Las lagunas de oxidación, parte del Corredor Verde Río Sonora-Hermosillo
Los humedales que se crearon en las lagunas de oxidación forman parte del proyecto Corredor Verde Río Sonora-Hermosillo, impulsado por distintas organizaciones civiles –entre ellas Pronatura Noroeste– junto con Hermosillo Cómo Vamos.
La propuesta no es solo plantar árboles o limpiar un parque, es construir un corredor verde que conecte todo el río Sonora con la ciudad y su campo.
El proyecto consiste en convertir el cauce del río Sonora en un eje ambiental, social y económico. Con el Corredor Verde se proponen soluciones basadas en la conservación, como:
- Reforestar zonas áridas
- Captar agua de lluvia
- Rehabilitar suelos
- Conectar espacios ya existentes como La Sauceda, el cerro de la Cementera, las Lagunas de Santa Gabriela o El Cárcamo.
Las integrantes de Pajareras del Desierto han documentado problemas ambientales durante sus observaciones, como agua turbia, basura, contaminación auditiva por motocicletas y presión inmobiliaria en los alrededores. Además, enfrentan retos de seguridad al recorrer zonas aisladas, donde la presencia de perros ferales o personas desconocidas genera inquietud.
“Aun así, seguimos saliendo, porque lo que más nos motiva es el gusto por estar en contacto con la naturaleza y compartir entre mujeres”, explica Daniela.
Pajareras del Desierto, un colectivo diverso
El grupo de Pajareras del Desierto está formado por diversos perfiles, hay biólogas, estudiantes, sociólogas, periodistas, madres de familia y trabajadoras de distintas áreas. Todas tienen en común la pasión por aprender y por cuidar el entorno.
Su labor muestra cómo la ciencia no es exclusiva de los laboratorios: también puede hacerse desde la ciudadanía con observación, registro y colaboración. Al mismo tiempo, ponen sobre la mesa la necesidad de articular esfuerzos entre sociedad civil y gobierno para conservar los pocos espacios verdes de Hermosillo.
“Lo que necesitamos es sumar: jornadas de limpieza, mejorar la calidad del agua, evitar basura y ruidos que espanten a las aves”, dice Daniela.

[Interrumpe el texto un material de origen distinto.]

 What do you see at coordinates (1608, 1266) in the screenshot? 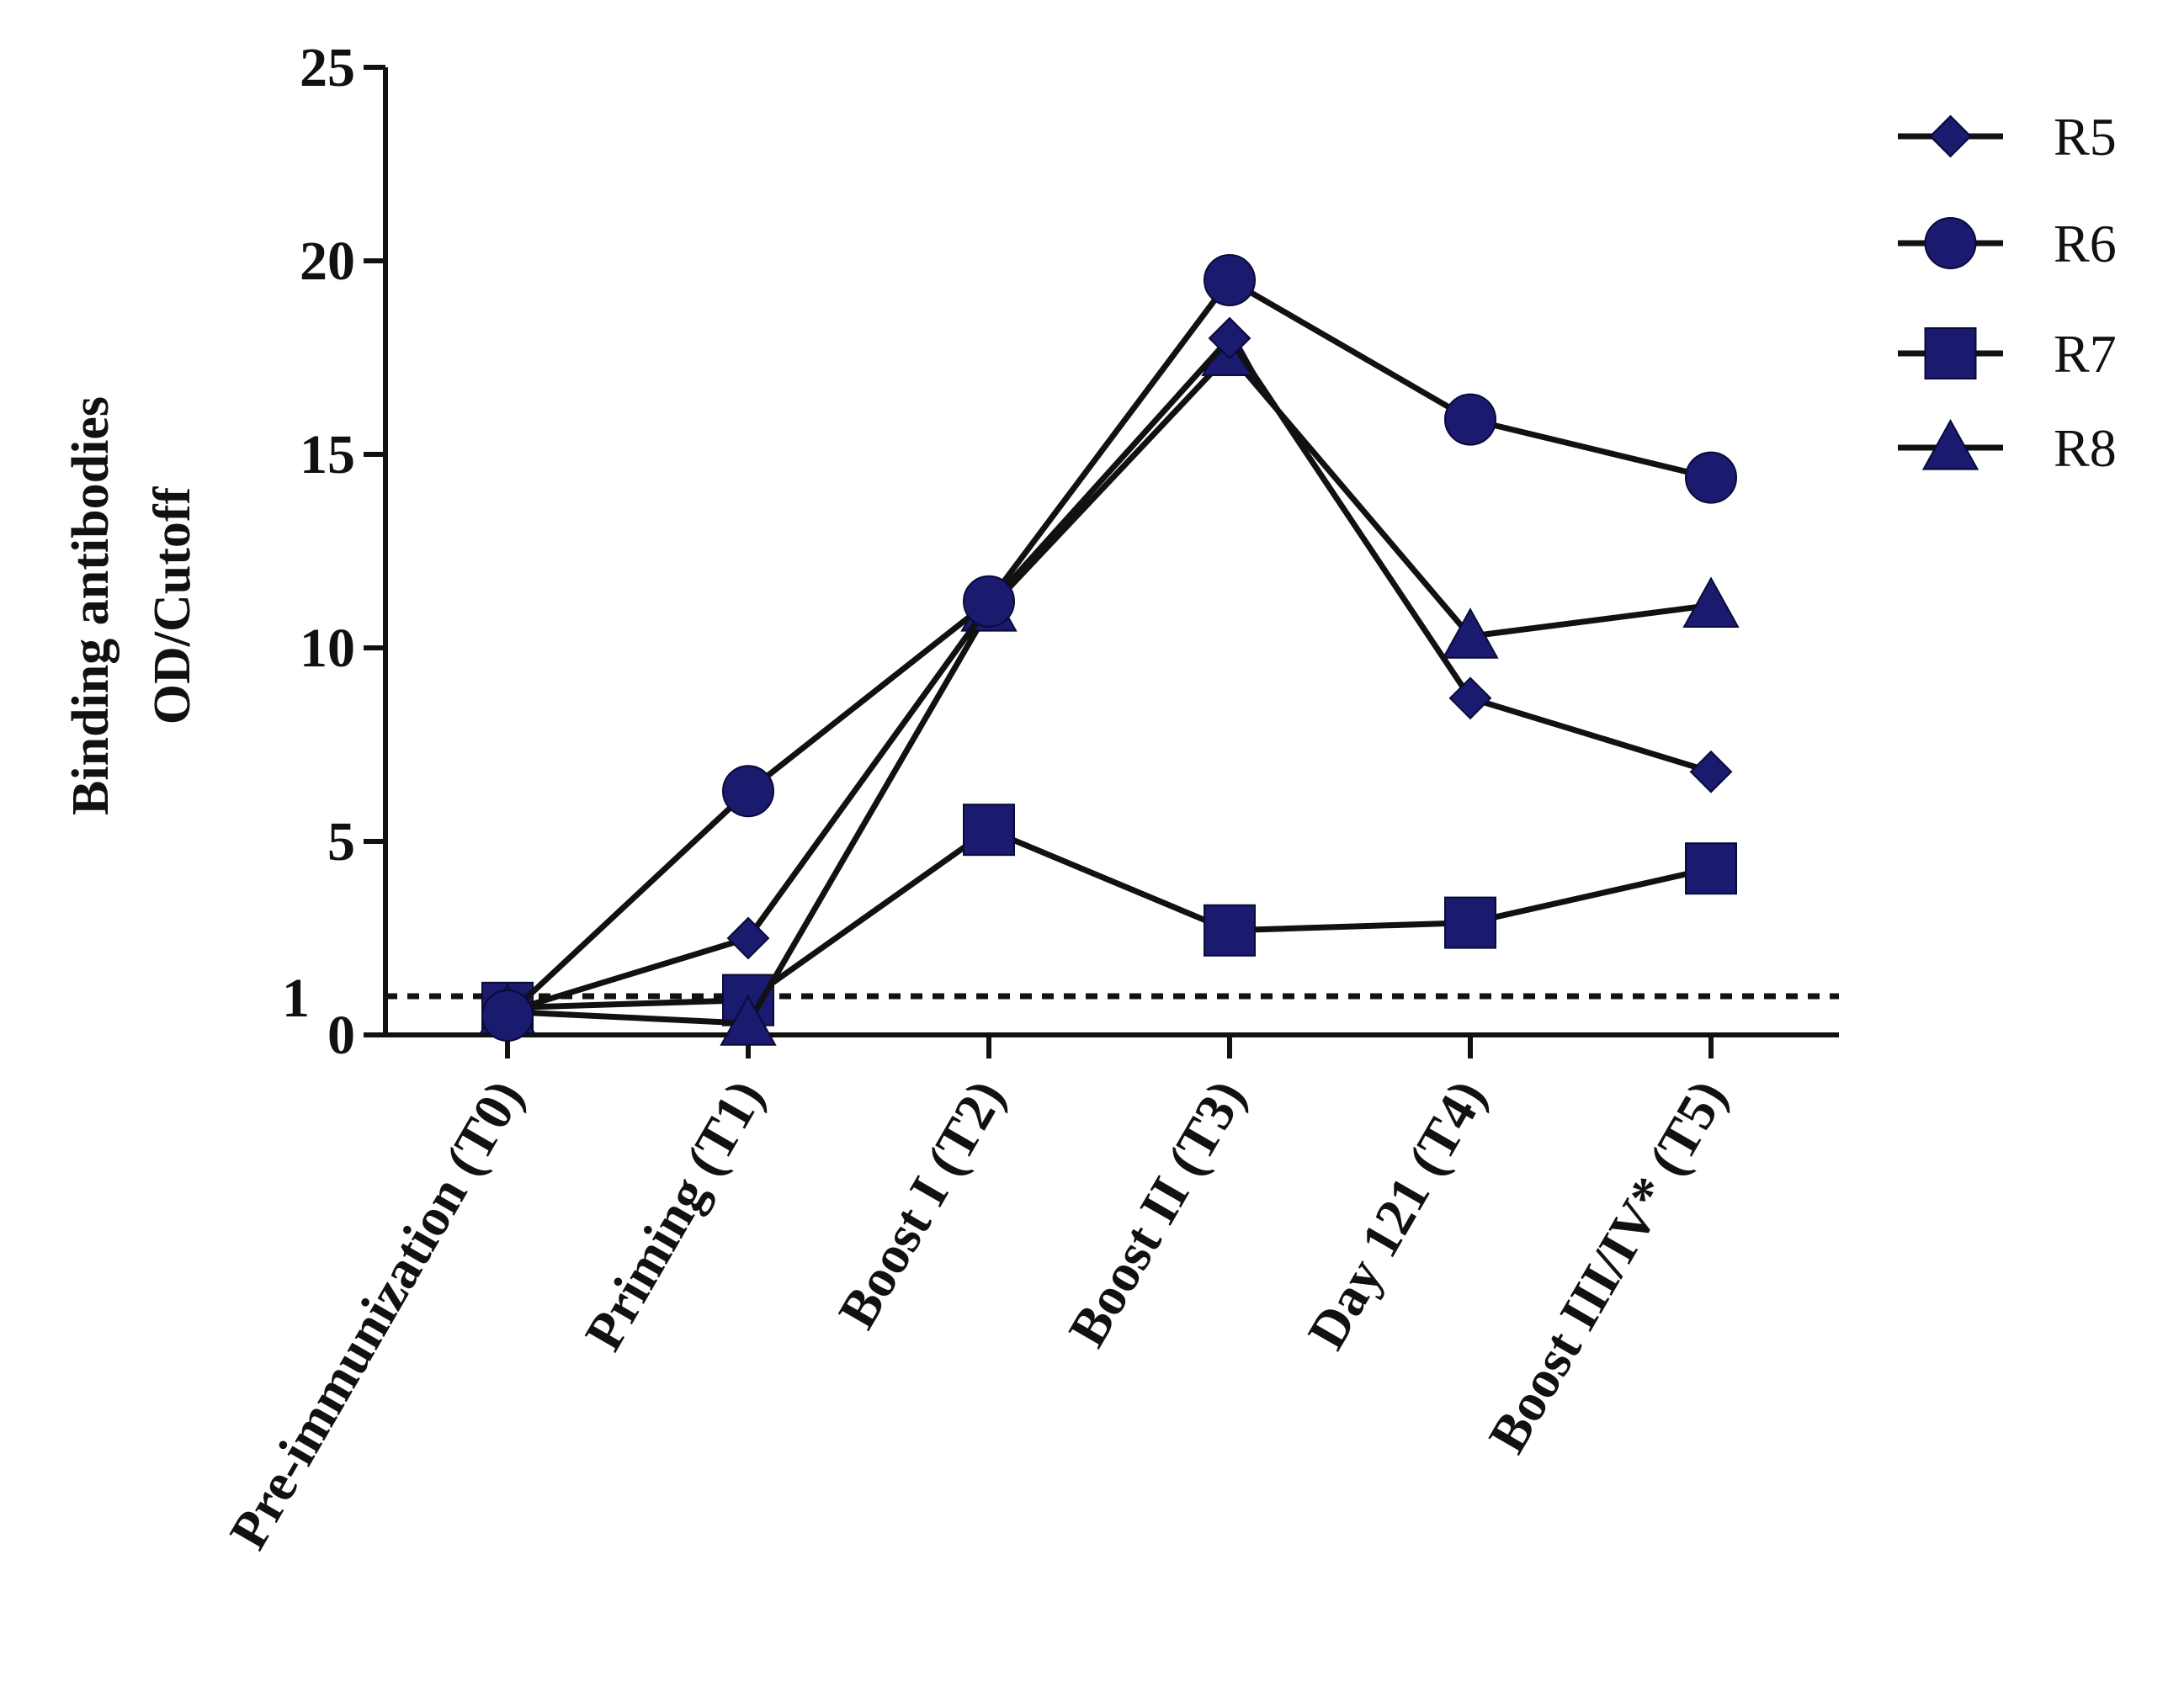
I see `x-category-label: Boost III/IV* (T5)` at bounding box center [1608, 1266].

Este colectivo ha podido identificar problemáticas de alto impacto, como contaminación, deforestación y crecimiento inmoderado de proyectos inmobiliarios que provocan islas de calor cada vez más graves.
“Hay mucho trabajo por hacer, tanto como jornadas de limpieza hasta ver qué se pudiera mejorar la calidad de los sitios, sobre todo del agua, que regularmente está sucia y afecta a las aves”, dice Daniela.
Parte del trabajo de las Pajareras del Desierto es la promoción del cuidado y conservación del medio ambiente, formando comunidades de niñas y niños observadores, así como mujeres y hombres adultos que se convirtieron en agentes de limpieza y reforestación en la periferia de la ciudad.
Las Pajareras del Desierto ya son un referente en la ciudad de Hermosillo. Su trabajo evidencia la importancia de las aves como indicadores de la salud ambiental y como puente entre la recreación y la conservación.